Method 2: Run the Windows Update Troubleshooter and fix component corruption
When the cache reset doesn’t resolve the stall, the WinSxS component store is in an inconsistent state and needs repair.
- Open Settings → System → Troubleshoot → Other troubleshooters.
- Click Run next to Windows Update. Let the troubleshooter finish — it auto-fixes most service-state issues.
- Open Terminal (Admin) and run, one at a time:
DISM /Online /Cleanup-Image /CheckHealth DISM /Online /Cleanup-Image /ScanHealth DISM /Online /Cleanup-Image /RestoreHealth - The RestoreHealth step takes 10–20 minutes. If it stalls at a specific percentage, leave it running; it’s working on a slow file.
- After DISM completes, run
sfc /scannowin the same window. - Reboot, then retry the update from Settings → Windows Update.
DISM downloads replacement components from Windows Update servers as it finds corrupted ones — a clean internet connection is required during this step.
Method 3: Download the .msu directly and install manually
When Methods 1 and 2 both leave the update failing, bypass the Windows Update path entirely.
- Open Settings → Windows Update → Update history and note the exact KB number of the failing update (e.g., KB5034123).
- Visit catalog.update.microsoft.com in Edge or Chrome.

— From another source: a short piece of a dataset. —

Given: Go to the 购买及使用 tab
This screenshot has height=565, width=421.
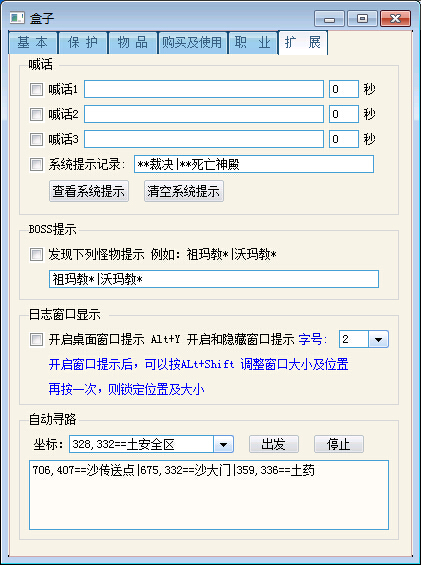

- Enter the KB number in the search box. Pick the result that matches your architecture: x64-based Systems for most modern PCs.
- Click Download, then click the .msu link in the popup to save it locally.
- Right-click the downloaded .msu and choose Open (or run from an elevated Command Prompt with
wusa.exe C:\path\to\update.msu). - Let the standalone installer run. It uses the same WUSA engine but skips the SoftwareDistribution staging that’s causing the hang.
- Reboot when prompted.
The manual install often succeeds where the Windows Update path fails, because WUSA reads the package directly from your filesystem instead of from the download cache.
How to verify the fix worked
- After the post-update reboot, open Settings → Windows Update → Update history and confirm the KB shows Successfully installed.
- Run
Get-HotFix | Sort-Object -Property InstalledOn -Descending | Select-Object -First 5in PowerShell. The failed KB should now appear with the current date. - Open System Information (
msinfo32) and check OS Build matches the build number listed on the Microsoft release notes page for the KB.
If none of these work
If the update keeps failing even after a manual .msu install, an antivirus or endpoint protection tool is almost certainly the cause. Temporarily disable any third-party AV (Norton, McAfee, ESET, Bitdefender) and retry — pause real-time protection at minimum, fully uninstall ideally for the duration of the update. If you’re on a laptop with vendor-specific endpoint software (Dell SafeBIOS, Lenovo Vantage, HP Wolf Security), disable those too. If the update still fails with antivirus disabled, the issue may be a third-party kernel driver — boot into Safe Mode (shift-click Restart, choose Troubleshoot → Advanced options → Startup Settings → F4) and install the update from there. A persistent failure across Safe Mode usually means an in-place upgrade is needed: download the Windows 11 ISO, mount it, and run setup.exe with Keep personal files and apps selected.
Bottom line: A stuck Preparing-to-install screen is almost always a corrupt cache or a WinSxS hiccup — clear, repair, or sideload the package, and the update completes.